A single number is the answer: how many lines of the entries contain the word "computer"?

+++

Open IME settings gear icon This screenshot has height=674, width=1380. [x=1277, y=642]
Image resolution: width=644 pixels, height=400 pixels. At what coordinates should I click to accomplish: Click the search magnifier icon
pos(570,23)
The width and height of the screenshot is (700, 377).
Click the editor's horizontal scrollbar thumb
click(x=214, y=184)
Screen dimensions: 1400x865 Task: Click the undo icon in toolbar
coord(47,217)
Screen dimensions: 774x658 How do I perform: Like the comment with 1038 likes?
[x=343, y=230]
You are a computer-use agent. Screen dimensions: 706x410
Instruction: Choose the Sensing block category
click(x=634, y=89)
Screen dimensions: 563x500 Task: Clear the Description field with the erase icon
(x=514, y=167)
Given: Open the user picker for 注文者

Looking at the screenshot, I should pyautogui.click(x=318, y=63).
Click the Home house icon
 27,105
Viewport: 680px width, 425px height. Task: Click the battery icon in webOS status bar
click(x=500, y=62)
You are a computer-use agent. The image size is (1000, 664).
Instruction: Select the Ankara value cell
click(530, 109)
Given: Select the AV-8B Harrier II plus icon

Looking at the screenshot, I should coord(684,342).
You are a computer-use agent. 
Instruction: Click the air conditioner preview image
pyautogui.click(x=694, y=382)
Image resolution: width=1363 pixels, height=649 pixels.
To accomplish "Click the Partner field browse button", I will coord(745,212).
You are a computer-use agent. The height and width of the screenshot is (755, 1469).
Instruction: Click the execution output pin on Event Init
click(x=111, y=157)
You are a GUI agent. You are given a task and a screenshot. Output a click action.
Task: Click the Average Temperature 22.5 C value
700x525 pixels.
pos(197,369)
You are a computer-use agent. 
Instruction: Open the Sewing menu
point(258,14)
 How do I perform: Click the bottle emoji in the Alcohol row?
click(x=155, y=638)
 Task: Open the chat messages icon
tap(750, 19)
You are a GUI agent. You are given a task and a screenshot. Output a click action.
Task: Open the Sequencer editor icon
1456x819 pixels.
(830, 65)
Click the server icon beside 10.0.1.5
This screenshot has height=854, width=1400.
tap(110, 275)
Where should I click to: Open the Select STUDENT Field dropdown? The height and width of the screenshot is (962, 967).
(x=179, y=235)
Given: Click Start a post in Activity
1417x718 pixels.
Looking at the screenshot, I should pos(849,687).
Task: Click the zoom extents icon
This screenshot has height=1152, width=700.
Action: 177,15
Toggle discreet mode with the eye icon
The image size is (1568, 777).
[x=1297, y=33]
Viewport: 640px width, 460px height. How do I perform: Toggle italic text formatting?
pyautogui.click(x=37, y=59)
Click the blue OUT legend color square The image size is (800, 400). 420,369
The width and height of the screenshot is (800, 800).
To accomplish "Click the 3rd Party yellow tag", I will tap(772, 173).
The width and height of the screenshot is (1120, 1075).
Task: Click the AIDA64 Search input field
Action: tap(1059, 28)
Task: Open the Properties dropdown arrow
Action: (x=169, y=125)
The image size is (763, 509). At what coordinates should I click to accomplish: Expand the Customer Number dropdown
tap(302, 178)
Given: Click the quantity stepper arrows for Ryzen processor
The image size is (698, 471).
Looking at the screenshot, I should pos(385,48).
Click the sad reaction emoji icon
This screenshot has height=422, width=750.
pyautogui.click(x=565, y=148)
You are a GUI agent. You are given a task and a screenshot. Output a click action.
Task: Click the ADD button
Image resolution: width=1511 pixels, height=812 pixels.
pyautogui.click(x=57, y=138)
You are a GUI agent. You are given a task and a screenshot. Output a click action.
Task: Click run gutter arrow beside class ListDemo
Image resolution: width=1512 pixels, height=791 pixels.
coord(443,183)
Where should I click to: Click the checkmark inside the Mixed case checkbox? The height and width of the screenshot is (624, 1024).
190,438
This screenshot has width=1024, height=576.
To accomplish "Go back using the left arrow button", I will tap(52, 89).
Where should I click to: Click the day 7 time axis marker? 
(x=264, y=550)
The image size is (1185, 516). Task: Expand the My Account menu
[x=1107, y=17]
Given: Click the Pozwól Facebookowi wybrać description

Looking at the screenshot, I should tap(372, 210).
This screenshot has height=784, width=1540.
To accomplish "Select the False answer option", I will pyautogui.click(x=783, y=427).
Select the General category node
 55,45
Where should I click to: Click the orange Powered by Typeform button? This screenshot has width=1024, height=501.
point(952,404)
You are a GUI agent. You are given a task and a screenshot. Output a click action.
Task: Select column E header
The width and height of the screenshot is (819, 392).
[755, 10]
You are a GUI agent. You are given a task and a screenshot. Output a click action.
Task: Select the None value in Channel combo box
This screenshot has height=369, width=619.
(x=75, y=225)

+++

WRITTEN ANSWER:
5